Kirsten Renee Storms is an American actress. She is best known for her roles as Zenon Kar in the Zenon trilogy, Emily in Johnny Tsunami, and Bonnie Rockwaller in Kim Possible. Storms played Isabella "Belle" Black on the NBC soap opera Days of Our Lives from 1999 to 2004. In 2005, Storms was cast as the character Maxie Jones on the ABC soap opera General Hospital and its spin-off General Hospital: Night Shift.

Early life and career
Storms was born in Orlando, Florida and grew up in the Greater Orlando area, mainly Kissimmee, Casselberry and Sanford. She has a younger sister named Gretchen, a brother named Austin and a half-brother named Chris. She is the daughter of Karen Storms and CBS affiliate WCPX-TV (now WKMG-TV) sportscaster Mike Storms. According to Storms, she always knew she wanted to be a soap opera actress. At age five she announced:

After visiting her father at work, Storms convinced her parents to enroll her in acting classes, leading to her discovery by a talent scout at the age of five. The talent scout suggested she be enrolled in an intensive children's acting camp in the Catskills, New York.

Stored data
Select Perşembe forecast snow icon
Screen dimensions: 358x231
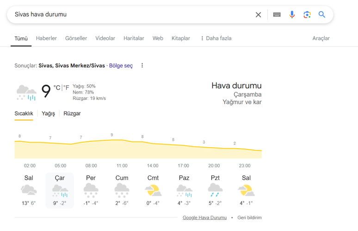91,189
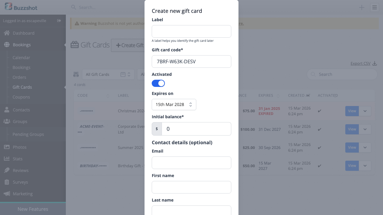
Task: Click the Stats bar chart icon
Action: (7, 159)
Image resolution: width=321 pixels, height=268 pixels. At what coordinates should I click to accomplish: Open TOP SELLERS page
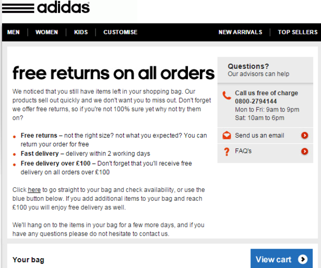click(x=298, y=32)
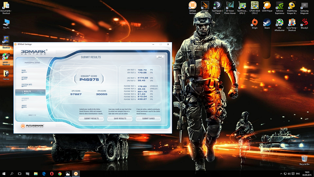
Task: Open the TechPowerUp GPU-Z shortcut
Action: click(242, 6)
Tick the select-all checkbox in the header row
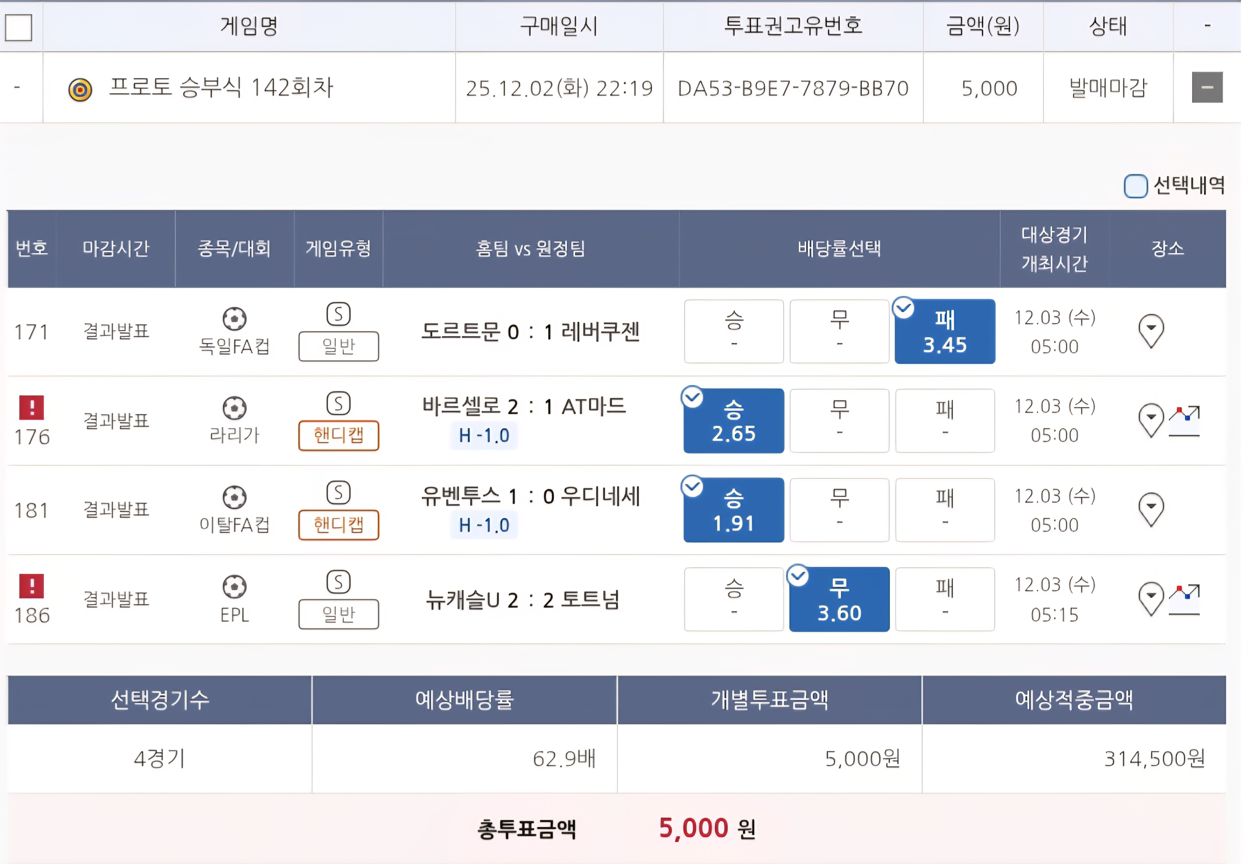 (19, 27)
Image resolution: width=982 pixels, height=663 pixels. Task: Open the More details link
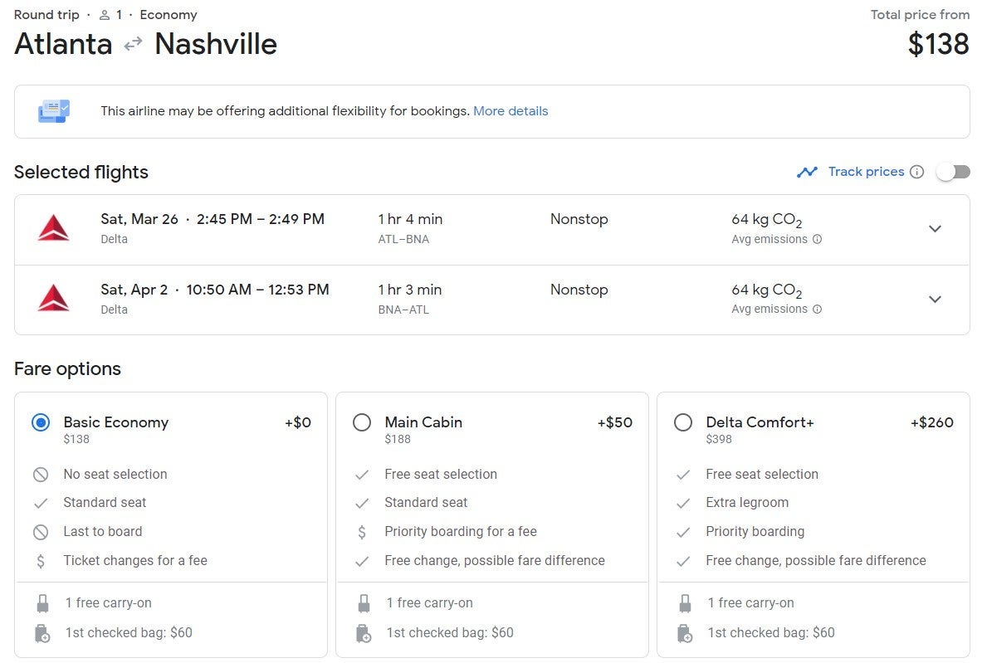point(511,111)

◆ Assignment: Copy out the Kirsten Storms biography word for word, from its opening sentence through its final one.

◆ Solution to this problem:
Kirsten Renee Storms is an American actress. She is best known for her roles as Zenon Kar in the Zenon trilogy, Emily in Johnny Tsunami, and Bonnie Rockwaller in Kim Possible. Storms played Isabella "Belle" Black on the NBC soap opera Days of Our Lives from 1999 to 2004. In 2005, Storms was cast as the character Maxie Jones on the ABC soap opera General Hospital and its spin-off General Hospital: Night Shift.

Early life and career
Storms was born in Orlando, Florida and grew up in the Greater Orlando area, mainly Kissimmee, Casselberry and Sanford. She has a younger sister named Gretchen, a brother named Austin and a half-brother named Chris. She is the daughter of Karen Storms and CBS affiliate WCPX-TV (now WKMG-TV) sportscaster Mike Storms. According to Storms, she always knew she wanted to be a soap opera actress. At age five she announced:

After visiting her father at work, Storms convinced her parents to enroll her in acting classes, leading to her discovery by a talent scout at the age of five. The talent scout suggested she be enrolled in an intensive children's acting camp in the Catskills, New York.